____ Dataset extract

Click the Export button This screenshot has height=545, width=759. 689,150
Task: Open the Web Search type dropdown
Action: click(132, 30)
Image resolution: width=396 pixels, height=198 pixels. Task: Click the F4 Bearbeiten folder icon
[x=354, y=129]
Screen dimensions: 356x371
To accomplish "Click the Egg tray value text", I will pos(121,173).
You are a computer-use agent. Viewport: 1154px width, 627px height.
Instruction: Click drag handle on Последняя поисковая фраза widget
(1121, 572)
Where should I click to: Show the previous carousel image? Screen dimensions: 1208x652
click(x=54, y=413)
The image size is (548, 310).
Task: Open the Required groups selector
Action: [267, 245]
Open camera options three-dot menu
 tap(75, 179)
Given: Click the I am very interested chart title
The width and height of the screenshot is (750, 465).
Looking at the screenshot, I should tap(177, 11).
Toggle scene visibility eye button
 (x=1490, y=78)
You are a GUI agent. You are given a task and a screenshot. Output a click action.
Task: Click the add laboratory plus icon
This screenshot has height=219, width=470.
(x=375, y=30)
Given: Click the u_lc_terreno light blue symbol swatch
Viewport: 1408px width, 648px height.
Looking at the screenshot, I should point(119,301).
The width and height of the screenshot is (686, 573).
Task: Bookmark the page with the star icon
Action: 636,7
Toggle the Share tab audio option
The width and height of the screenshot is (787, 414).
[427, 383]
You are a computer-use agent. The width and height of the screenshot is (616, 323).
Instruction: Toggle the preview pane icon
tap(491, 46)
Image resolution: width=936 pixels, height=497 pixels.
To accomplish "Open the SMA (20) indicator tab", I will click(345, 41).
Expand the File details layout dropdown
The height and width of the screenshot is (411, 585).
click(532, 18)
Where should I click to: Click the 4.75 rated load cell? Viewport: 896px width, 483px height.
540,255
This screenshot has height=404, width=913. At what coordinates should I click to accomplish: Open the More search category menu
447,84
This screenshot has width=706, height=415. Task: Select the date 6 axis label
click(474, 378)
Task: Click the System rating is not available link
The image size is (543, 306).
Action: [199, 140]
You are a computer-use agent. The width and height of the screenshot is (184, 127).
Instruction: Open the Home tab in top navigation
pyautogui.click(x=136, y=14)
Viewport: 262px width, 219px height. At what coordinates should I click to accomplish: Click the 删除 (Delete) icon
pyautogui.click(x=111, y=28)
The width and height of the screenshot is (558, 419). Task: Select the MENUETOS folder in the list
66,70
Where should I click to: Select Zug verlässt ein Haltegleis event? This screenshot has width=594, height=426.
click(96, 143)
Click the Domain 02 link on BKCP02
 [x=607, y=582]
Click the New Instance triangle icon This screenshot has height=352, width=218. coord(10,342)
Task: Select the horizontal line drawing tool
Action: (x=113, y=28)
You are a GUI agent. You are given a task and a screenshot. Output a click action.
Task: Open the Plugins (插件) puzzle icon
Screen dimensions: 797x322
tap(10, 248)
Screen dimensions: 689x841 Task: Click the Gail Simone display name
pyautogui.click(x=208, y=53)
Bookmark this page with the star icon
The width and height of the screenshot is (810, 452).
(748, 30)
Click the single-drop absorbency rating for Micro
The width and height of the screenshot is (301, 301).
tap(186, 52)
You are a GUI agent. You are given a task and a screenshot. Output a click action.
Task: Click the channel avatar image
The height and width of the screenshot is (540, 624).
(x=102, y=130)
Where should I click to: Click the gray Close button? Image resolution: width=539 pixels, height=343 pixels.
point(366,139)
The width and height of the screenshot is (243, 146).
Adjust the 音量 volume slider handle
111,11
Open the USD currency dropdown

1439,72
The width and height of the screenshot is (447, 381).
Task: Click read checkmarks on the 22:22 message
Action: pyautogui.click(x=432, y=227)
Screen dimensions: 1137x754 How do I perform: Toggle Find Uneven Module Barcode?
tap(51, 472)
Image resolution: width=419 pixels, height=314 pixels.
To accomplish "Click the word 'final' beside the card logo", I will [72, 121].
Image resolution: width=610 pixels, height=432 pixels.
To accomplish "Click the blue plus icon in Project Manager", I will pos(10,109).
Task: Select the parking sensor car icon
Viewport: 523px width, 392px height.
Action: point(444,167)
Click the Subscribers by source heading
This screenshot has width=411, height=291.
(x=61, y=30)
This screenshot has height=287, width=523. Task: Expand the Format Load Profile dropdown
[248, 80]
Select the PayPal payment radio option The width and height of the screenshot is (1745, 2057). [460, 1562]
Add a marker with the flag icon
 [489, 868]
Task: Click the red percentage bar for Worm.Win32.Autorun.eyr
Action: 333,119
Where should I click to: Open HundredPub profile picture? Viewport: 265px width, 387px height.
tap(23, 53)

________

● Assignment
Reproduce all of the records exactly.

● Response to the task
Click the Export button This screenshot has height=545, width=759. 689,150
Task: Open the Web Search type dropdown
Action: click(132, 30)
Image resolution: width=396 pixels, height=198 pixels. Task: Click the F4 Bearbeiten folder icon
[x=354, y=129]
Screen dimensions: 356x371
To accomplish "Click the Egg tray value text", I will pos(121,173).
You are a computer-use agent. Viewport: 1154px width, 627px height.
Instruction: Click drag handle on Последняя поисковая фраза widget
(1121, 572)
Where should I click to: Show the previous carousel image? Screen dimensions: 1208x652
click(x=54, y=413)
The image size is (548, 310).
Task: Open the Required groups selector
Action: [267, 245]
Open camera options three-dot menu
 tap(75, 179)
Given: Click the I am very interested chart title
The width and height of the screenshot is (750, 465).
Looking at the screenshot, I should tap(177, 11).
Toggle scene visibility eye button
 (x=1490, y=78)
You are a GUI agent. You are given a task and a screenshot. Output a click action.
Task: Click the add laboratory plus icon
This screenshot has height=219, width=470.
(x=375, y=30)
Given: Click the u_lc_terreno light blue symbol swatch
Viewport: 1408px width, 648px height.
Looking at the screenshot, I should point(119,301).
The width and height of the screenshot is (686, 573).
Task: Bookmark the page with the star icon
Action: 636,7
Toggle the Share tab audio option
The width and height of the screenshot is (787, 414).
[427, 383]
You are a computer-use agent. The width and height of the screenshot is (616, 323).
Instruction: Toggle the preview pane icon
tap(491, 46)
Image resolution: width=936 pixels, height=497 pixels.
To accomplish "Open the SMA (20) indicator tab", I will click(345, 41).
Expand the File details layout dropdown
The height and width of the screenshot is (411, 585).
click(532, 18)
Where should I click to: Click the 4.75 rated load cell? Viewport: 896px width, 483px height.
540,255
This screenshot has height=404, width=913. At what coordinates should I click to accomplish: Open the More search category menu
447,84
This screenshot has width=706, height=415. Task: Select the date 6 axis label
click(474, 378)
Task: Click the System rating is not available link
The image size is (543, 306).
Action: [199, 140]
You are a computer-use agent. The width and height of the screenshot is (184, 127).
Instruction: Open the Home tab in top navigation
pyautogui.click(x=136, y=14)
Viewport: 262px width, 219px height. At what coordinates should I click to accomplish: Click the 删除 (Delete) icon
pyautogui.click(x=111, y=28)
The width and height of the screenshot is (558, 419). Task: Select the MENUETOS folder in the list
66,70
Where should I click to: Select Zug verlässt ein Haltegleis event? This screenshot has width=594, height=426.
click(96, 143)
Click the Domain 02 link on BKCP02
 [x=607, y=582]
Click the New Instance triangle icon This screenshot has height=352, width=218. coord(10,342)
Task: Select the horizontal line drawing tool
Action: (x=113, y=28)
You are a GUI agent. You are given a task and a screenshot. Output a click action.
Task: Open the Plugins (插件) puzzle icon
Screen dimensions: 797x322
tap(10, 248)
Screen dimensions: 689x841 Task: Click the Gail Simone display name
pyautogui.click(x=208, y=53)
Bookmark this page with the star icon
The width and height of the screenshot is (810, 452).
(748, 30)
Click the single-drop absorbency rating for Micro
The width and height of the screenshot is (301, 301).
tap(186, 52)
You are a GUI agent. You are given a task and a screenshot. Output a click action.
Task: Click the channel avatar image
The height and width of the screenshot is (540, 624).
(x=102, y=130)
Where should I click to: Click the gray Close button? Image resolution: width=539 pixels, height=343 pixels.
point(366,139)
The width and height of the screenshot is (243, 146).
Adjust the 音量 volume slider handle
111,11
Open the USD currency dropdown

1439,72
The width and height of the screenshot is (447, 381).
Task: Click read checkmarks on the 22:22 message
Action: pyautogui.click(x=432, y=227)
Screen dimensions: 1137x754 How do I perform: Toggle Find Uneven Module Barcode?
tap(51, 472)
Image resolution: width=419 pixels, height=314 pixels.
To accomplish "Click the word 'final' beside the card logo", I will [72, 121].
Image resolution: width=610 pixels, height=432 pixels.
To accomplish "Click the blue plus icon in Project Manager", I will pos(10,109).
Task: Select the parking sensor car icon
Viewport: 523px width, 392px height.
Action: point(444,167)
Click the Subscribers by source heading
This screenshot has width=411, height=291.
(x=61, y=30)
This screenshot has height=287, width=523. Task: Expand the Format Load Profile dropdown
[248, 80]
Select the PayPal payment radio option The width and height of the screenshot is (1745, 2057). [460, 1562]
Add a marker with the flag icon
 [489, 868]
Task: Click the red percentage bar for Worm.Win32.Autorun.eyr
Action: 333,119
Where should I click to: Open HundredPub profile picture? Viewport: 265px width, 387px height.
tap(23, 53)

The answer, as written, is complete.